European Media Art Festival: Stadt Osnabrück distanziert sich von Teilen des Programms
Die Stadt Osnabrück distanziert sich von Teilen des Programms beim European Media Art Festival (EMAF) in Osnabrück. Grund für die Kritik ist insbesondere die Entscheidung der Festivalleitung, einen künstlerischen Beitrag der palästinensisch-US-amerikanischen Filmemacherin Basma al-Sharif in das Programm aufzunehmen.
Ausschlaggebend ist nicht der Festivalbeitrag der Künstlerin, sondern ihre politische Haltung.
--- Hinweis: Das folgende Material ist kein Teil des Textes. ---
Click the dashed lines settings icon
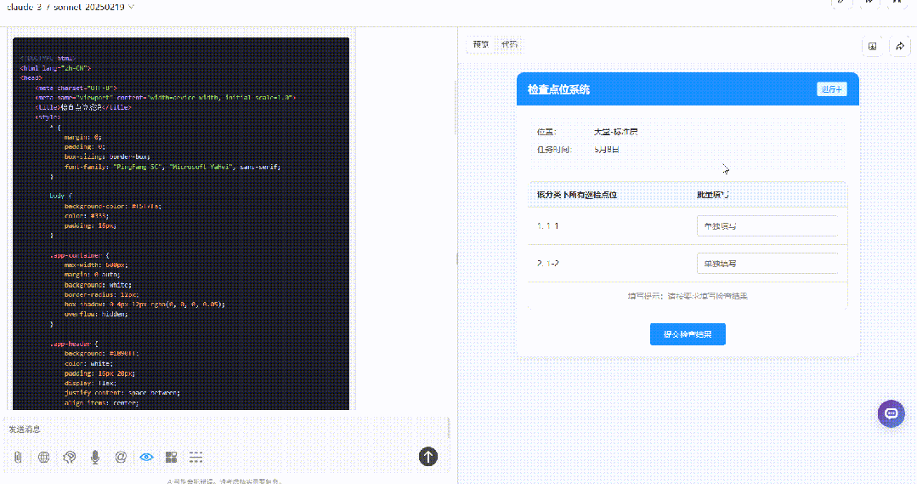 pyautogui.click(x=196, y=457)
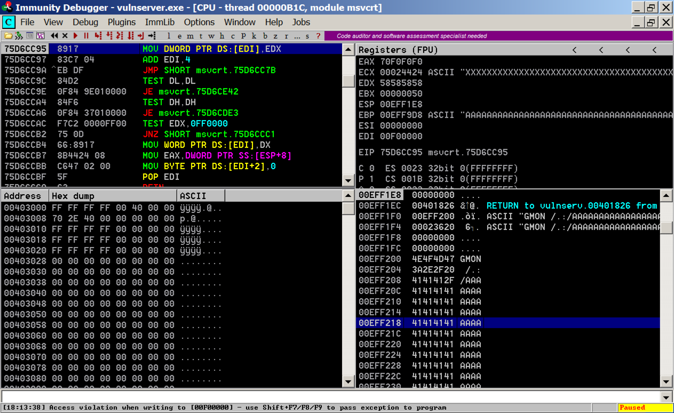Click the red question mark help icon

click(x=319, y=36)
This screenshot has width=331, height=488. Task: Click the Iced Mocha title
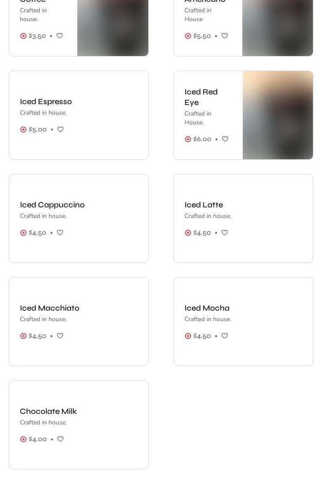[207, 308]
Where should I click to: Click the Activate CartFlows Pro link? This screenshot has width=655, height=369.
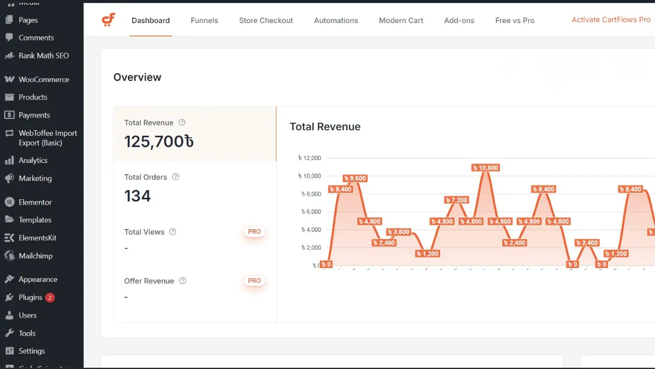point(611,20)
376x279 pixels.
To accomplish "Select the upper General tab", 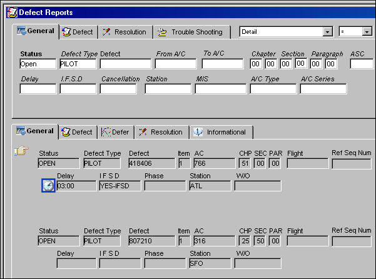I will tap(36, 31).
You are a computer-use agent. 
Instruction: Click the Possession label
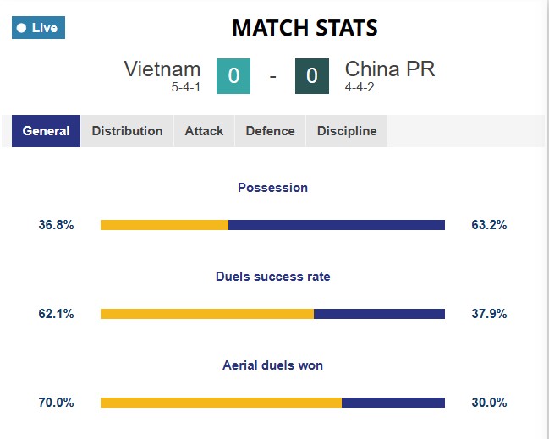click(x=272, y=188)
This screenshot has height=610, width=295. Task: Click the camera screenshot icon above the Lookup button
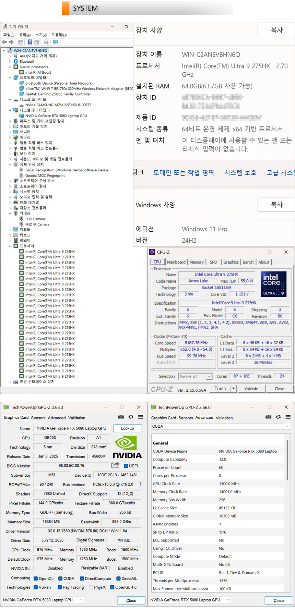pos(121,417)
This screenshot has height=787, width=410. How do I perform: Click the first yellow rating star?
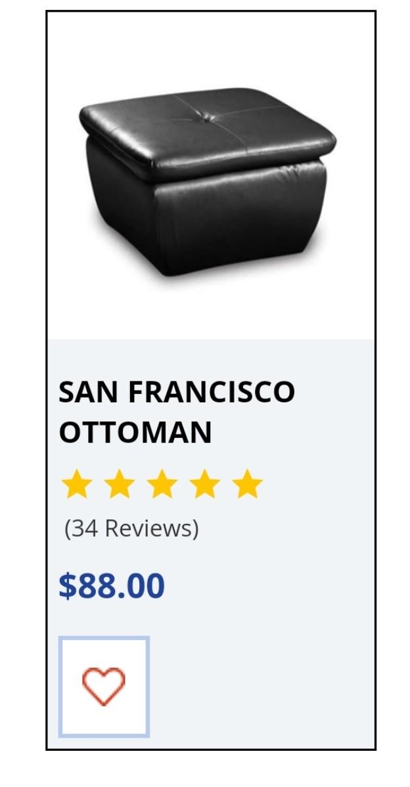(77, 484)
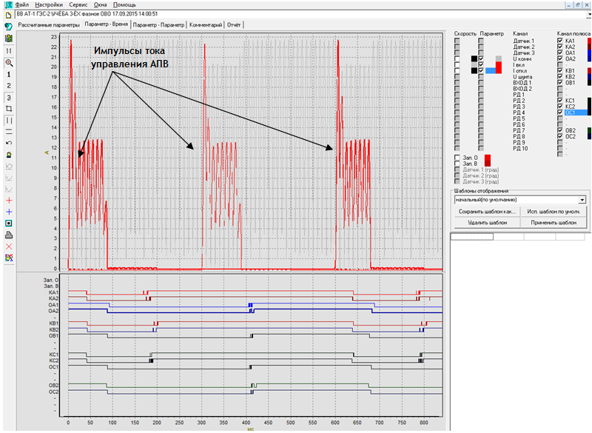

Insbesondere in den sozialen Netzwerken lässt ihre Nähe zur BDS-Bewegung, die in einem Bundestagsbeschluss von 2019 als antisemitisch eingestuft wird, Fragen offen. Kritisiert werden zudem einseitige Narrative, die die Legitimität des Staates Israel infrage stellen, sowie eine mangelnde Distanzierung von der Gewalt der Hamas nach den Terrorangriffen vom 7. Oktober 2023.
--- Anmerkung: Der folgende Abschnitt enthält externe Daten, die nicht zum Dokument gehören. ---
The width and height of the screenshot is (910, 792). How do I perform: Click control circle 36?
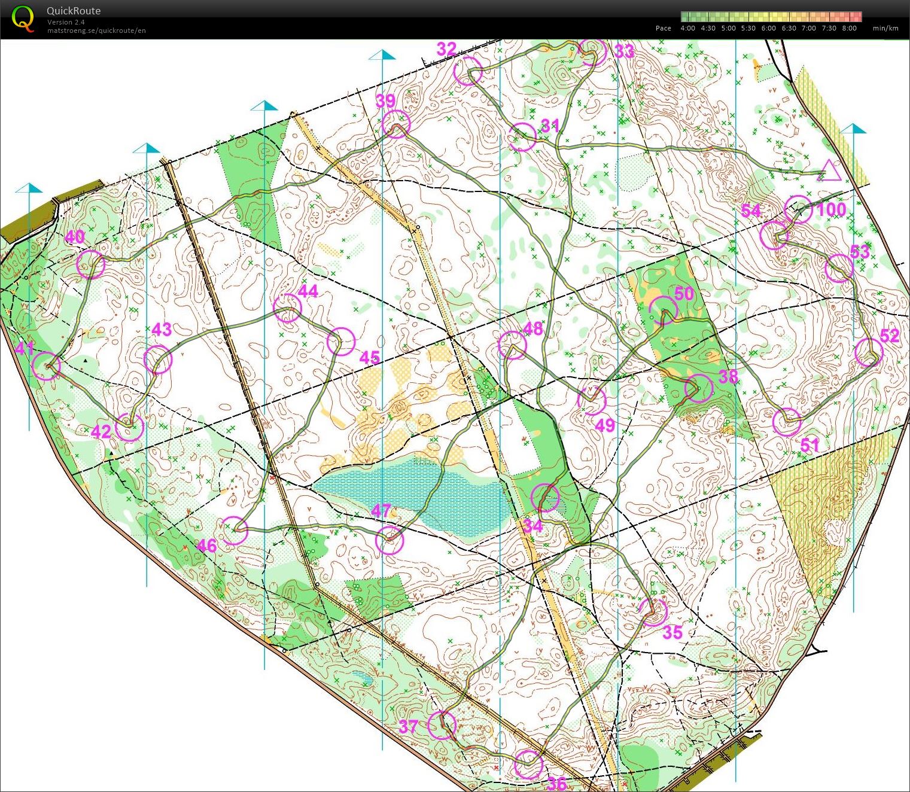coord(528,764)
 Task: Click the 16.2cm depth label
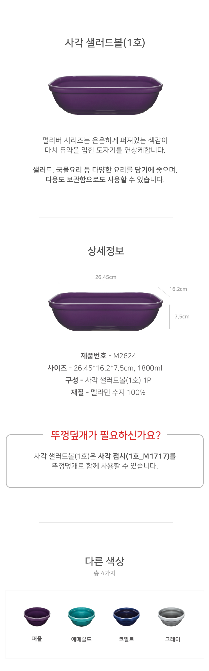click(x=178, y=289)
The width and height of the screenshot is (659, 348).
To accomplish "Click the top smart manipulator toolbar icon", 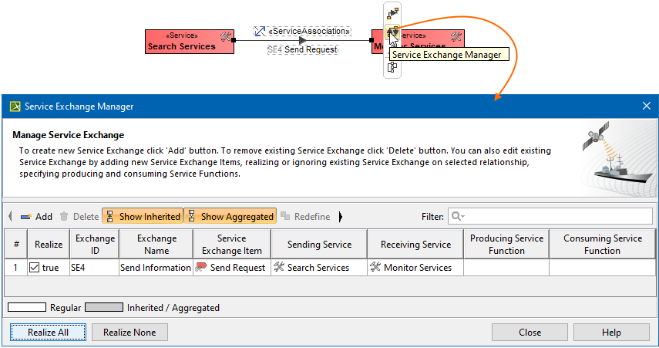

Diese Positionierung der Künstlerin steht den Werten der Stadt Osnabrück entgegen. Nach Bekanntwerden der Aufnahme eines Films von Basma al-Sharif in das Kurzfilmprogramm des Festivals haben ausführliche Gespräche mit der Festivalleitung stattgefunden. Auch vor dem Hintergrund, dass im Januar 2026 eine Einladung der Künstlerin durch die Kunstakademie Düsseldorf zu massiven Protesten der jüdischen Gemeinde und politischer Vertreter geführt hatte.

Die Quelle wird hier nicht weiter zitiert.